I asked one of our members, Peter Nelson, to forward his simple and straightforward letter to his representative and senator on to you in case it could prove a helpful sample to others:

Given the very real and serious problem of food and water security throughout the State and the ongoing struggle of family farms to grow and supply food product locally, it is vital that these two bills become law. They are connected, and when combined it will empower local communities to better solve the problems of food production and distribution. There is a high percentage of school children in Maine that do not have enough money to buy a school lunch each day. Meanwhile, local farmers work their own land, poultry, and animals for little more than room and board in their own homes. Please vote to empower constituents to do whatever we can to efficiently link supply and demand. Our young children are our most valuable ‘ natural resource ‘. We urge the passage of each of these important bills.

LD 835, An Act To Promote Small Diversified Farms and Small Food Producers

It allows persons preparing food in their own homes to sell directly to consumers or to offer homemade food at certain events without being licensed as food establishments. 

LD 725, An Act To Recognize Local Control Regarding Food and Water Systems.

This bill authorizes municipal governments to regulate local food systems and requires the State to recognize such ordinances. 

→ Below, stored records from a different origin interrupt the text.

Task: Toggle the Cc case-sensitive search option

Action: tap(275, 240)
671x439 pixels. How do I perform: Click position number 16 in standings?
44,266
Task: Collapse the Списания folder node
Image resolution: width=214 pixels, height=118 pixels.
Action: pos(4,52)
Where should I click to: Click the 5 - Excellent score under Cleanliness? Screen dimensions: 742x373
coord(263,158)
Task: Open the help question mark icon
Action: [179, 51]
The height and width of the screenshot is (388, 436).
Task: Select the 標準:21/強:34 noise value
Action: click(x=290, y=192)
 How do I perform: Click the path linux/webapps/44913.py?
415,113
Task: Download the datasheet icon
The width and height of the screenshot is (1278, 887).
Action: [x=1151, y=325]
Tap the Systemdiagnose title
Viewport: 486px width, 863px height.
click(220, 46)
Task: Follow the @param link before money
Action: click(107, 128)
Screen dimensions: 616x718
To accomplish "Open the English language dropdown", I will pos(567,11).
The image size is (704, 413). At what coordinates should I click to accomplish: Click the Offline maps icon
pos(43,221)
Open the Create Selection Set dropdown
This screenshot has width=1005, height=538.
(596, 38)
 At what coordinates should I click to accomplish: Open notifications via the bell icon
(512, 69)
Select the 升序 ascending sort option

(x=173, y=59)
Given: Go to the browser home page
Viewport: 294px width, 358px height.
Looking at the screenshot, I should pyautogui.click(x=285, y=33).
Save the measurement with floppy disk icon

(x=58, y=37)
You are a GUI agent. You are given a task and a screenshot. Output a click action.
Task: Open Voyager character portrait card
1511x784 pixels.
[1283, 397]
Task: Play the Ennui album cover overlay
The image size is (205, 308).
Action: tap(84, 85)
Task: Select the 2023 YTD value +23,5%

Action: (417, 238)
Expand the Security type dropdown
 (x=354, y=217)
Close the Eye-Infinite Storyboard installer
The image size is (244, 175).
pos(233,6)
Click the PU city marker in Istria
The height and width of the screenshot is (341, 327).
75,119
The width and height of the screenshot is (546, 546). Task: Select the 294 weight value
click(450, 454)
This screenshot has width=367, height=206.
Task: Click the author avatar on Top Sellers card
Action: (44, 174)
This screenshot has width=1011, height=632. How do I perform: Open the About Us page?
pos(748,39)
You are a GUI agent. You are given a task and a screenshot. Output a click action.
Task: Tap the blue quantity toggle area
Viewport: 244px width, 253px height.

Please contact your Senator and Representative and urge them to pass these two bills.

Respectfully submitted,

Peter Nelson, Steward, Halcyon Grange 345


UPDATE:

The work session was held last Wednesday on LD 725, An Act To Recognize Local Control Regarding Food and Water Systems.

This bill authorizes municipal governments to regulate local food systems and requires the State to recognize such ordinances.  This is a food sovereignty bill to ensure that we can participate directly at town meeting to make decisions about how our food needs are met in our towns.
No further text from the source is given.